Working paper · Draft v0.1 · April 2026

Graduated Trust. A two-axis behavioral model for ERC-8004.

A scaled-response framework for agent engagement, enabled by a commitment to Legible Agents and calibrated against Season 1 of the Coordination Games.

The experiment

Graduated Trust

Protocols respond to agents with scaled engagement bands (monitoring, collateral, recognition, reward, sanction) rather than binary allow-or-deny decisions. The treatment scales with accumulated behavioral evidence, grounded in Elinor Ostrom's commons governance principles.

Enabled by

Legible Agents

A two-axis projection of agent conduct that makes behavioral patterns readable. Graduated Trust needs legibility to be meaningful. Without it, graduated bands collapse back into arbitrary judgment.

Abstract

This paper proposes Graduated Trust as a framework for protocol response to autonomous agents. ERC-8004 establishes on-chain identity and attestation primitives; the Coordination Games produce behavioral data from structured multi-agent gameplay. What is missing between them is an interpretive layer and a response logic. Graduated Trust supplies the response logic, scaling engagement bands (from monitoring through full sanction, from recognition through full reward) to accumulated behavioral evidence. The interpretive layer, our commitment to Legible Agents, projects conduct onto two orthogonal axes: externality valence (whether behavior generates positive or negative spillovers) and coordination posture (whether commitments are reliably honored). Together these give protocols a defensible basis for scaling their response to agent behavior, offering a publicly legible alternative to one-dimensional trust scores and binary access decisions.

Motivation

Why binary trust decisions are not enough.

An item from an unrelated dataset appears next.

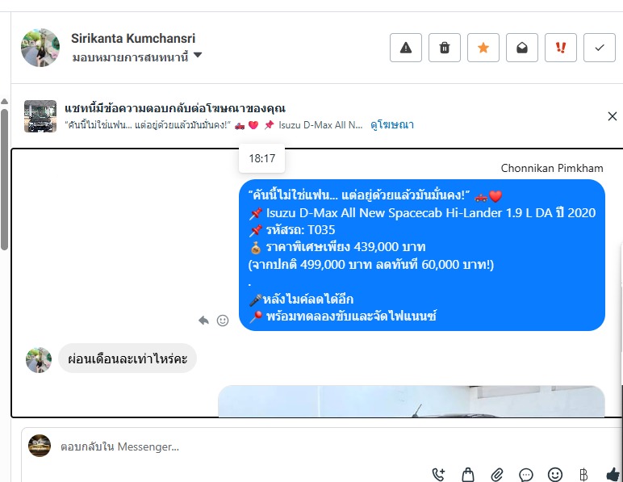Open the emoji picker in composer

[555, 475]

Most existing AI evaluation infrastructure measures isolated capability, and most protocol gating treats agents as either admitted or excluded. Neither frame fits multi-agent coordination. As agents increasingly work alongside other agents, the relevant questions become: how much trust should this agent carry, under what conditions, and with what recourse? A binary decision cannot answer any of those. A one-dimensional trust score (Agent X has reputation 0.83) compresses the information too far in the other direction.

Graduated Trust is the response framework. An agent might be trusted fully in bilateral engagements, restricted from commons protocols, and monitored during a recovery arc, all at once. Protocols that expose these bands rather than a single gate can match treatment to behavior at the resolution where the differences actually matter.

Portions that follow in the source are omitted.